STAGESTRUCK by Peter Filichia: A Chat with Peter Stone

STAGESTRUCK by Peter Filichia: A Chat with Peter Stone He's famous for writing the books for Titanic and 1776 -- and winning Tonys for them, too. But you know that if I get a chance to talk to Peter Stone, I'm going to want to know about Kean and Skyscraper, his first two musicals.

He's famous for writing the books for Titanic and 1776 -- and winning Tonys for them, too. But you know that if I get a chance to talk to Peter Stone, I'm going to want to know about Kean and Skyscraper, his first two musicals.

He'll be genial about it. Oh, there are times that the tall and burly Stone -- who, in his trademark casual tan jacket seems ready to go on safari -- looks imperious. In a previous life, he might well have been a Roman senator.
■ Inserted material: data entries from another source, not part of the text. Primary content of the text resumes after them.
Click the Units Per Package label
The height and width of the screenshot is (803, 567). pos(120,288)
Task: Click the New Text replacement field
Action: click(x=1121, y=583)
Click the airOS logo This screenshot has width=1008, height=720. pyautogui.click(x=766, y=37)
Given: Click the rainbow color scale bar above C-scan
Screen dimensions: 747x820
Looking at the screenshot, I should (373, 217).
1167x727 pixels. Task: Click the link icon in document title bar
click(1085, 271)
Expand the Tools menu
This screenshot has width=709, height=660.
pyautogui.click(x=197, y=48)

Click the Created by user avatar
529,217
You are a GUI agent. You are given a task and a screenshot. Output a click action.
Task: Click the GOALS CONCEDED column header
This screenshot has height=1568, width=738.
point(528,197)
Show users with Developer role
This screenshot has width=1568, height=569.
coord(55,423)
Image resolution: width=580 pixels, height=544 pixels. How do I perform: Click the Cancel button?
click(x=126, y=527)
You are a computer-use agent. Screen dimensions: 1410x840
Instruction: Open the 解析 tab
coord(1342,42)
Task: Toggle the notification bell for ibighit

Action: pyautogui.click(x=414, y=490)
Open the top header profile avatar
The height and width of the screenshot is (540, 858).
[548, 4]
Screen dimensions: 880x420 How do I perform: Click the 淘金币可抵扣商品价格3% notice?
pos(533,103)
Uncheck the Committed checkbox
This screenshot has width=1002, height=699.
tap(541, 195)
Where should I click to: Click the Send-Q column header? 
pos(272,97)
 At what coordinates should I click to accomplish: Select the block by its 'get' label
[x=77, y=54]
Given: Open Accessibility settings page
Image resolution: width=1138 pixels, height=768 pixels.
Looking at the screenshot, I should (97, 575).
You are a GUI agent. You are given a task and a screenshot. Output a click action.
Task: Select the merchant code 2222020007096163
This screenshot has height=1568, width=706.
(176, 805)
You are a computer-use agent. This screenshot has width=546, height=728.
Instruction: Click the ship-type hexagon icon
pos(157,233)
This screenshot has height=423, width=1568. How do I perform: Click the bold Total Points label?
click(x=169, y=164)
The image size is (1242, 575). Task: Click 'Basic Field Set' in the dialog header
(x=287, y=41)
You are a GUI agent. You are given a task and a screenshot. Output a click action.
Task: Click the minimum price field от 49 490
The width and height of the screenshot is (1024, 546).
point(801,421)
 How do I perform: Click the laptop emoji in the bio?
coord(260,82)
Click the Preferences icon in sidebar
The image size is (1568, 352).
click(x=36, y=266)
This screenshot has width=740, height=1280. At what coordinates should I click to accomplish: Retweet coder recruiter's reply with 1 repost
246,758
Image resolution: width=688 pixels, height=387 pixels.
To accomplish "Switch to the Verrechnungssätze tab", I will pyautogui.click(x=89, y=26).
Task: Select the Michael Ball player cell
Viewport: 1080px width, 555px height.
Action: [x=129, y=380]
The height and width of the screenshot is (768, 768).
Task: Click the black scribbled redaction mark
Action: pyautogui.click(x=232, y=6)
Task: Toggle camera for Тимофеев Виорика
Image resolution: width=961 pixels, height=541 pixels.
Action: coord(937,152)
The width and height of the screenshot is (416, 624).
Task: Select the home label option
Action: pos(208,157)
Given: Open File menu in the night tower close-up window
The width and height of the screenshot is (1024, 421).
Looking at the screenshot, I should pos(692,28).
Take a look at pictures of him on the back of your Sugar album, and see if you can't picture him in a toga, with a laurel leaf on his head.

But in this lifetime, he's one of our best bookwriters -- even if it did take him a couple of shows before he had a bona fide hit.

"In 1953," says Stone, "I was living in Paris, where I saw a production of Jean Paul Sartre's Kean -- about the famous 19th century actor Edmund Kean -- and was tremendously taken with it. When I returned to New York in the late '50s, my agent, Robert Lantz, asked me if I'd like to write the book for this musical version of Kean that he was producing with Alfred Drake in the lead. I had admired Alfred from seeing him in Kiss Me, Kate and Kismet, so even though musicals had not occurred to me as something to write, I was impressed that I'd be working with the dramatic-singer-actor of the age. I had felt terribly secluded as a writer, and I thought I wouldn't be if I were working on Broadway. So I went ahead and said yes, and signed the contract on my wedding day."

Then he realized, "Now what?" "I went to Frank Loesser, and asked, 'How do you do this?' He was articulate, knew everything about it, and what he told me is still used regularly today. It was terribly helpful."

Soon, though, Stone would learn what every bookwriter comes to realize: Write a good scene, and it will be appropriated by your songwriters. Take the song, "Let's Improvise" on Kean's original cast album. A few Mondays ago at a tribute given Stone by the York Theatre Company, the audience heard the scene as he originally wrote it. It was amazingly close to what Wright and Forrest musicalized.

Says Stone, "I had to learn that if you work correctly with the songwriters, you'll write up to the song, but not into it. But if you write the book and give it to a composer and lyricist, they'll take it and make it their song."

One other thing you'll hear on the Kean album was Stone's idea, too: The marvelous ending in which Kean must apologize on stage to the Prince of Wales for his transgressions, but doesn't want to. Sartre's play ends before we can find out what happened. Stone's book didn't.

"It took me a long time to realize that Kean could use Shakespeare to apologize, and hide behind him" -- which also supported the show's theme that Kean couldn't separate the man from the actor. "Then it took me days and days to get all the right Shakespearean quotes to make it work."

Stone has fond memories of the 1961 Boston tryout. "We were a triumph there. Only the Christian Science Monitor said some negative things, but they educated us. Then Drake became ill," he says diplomatically.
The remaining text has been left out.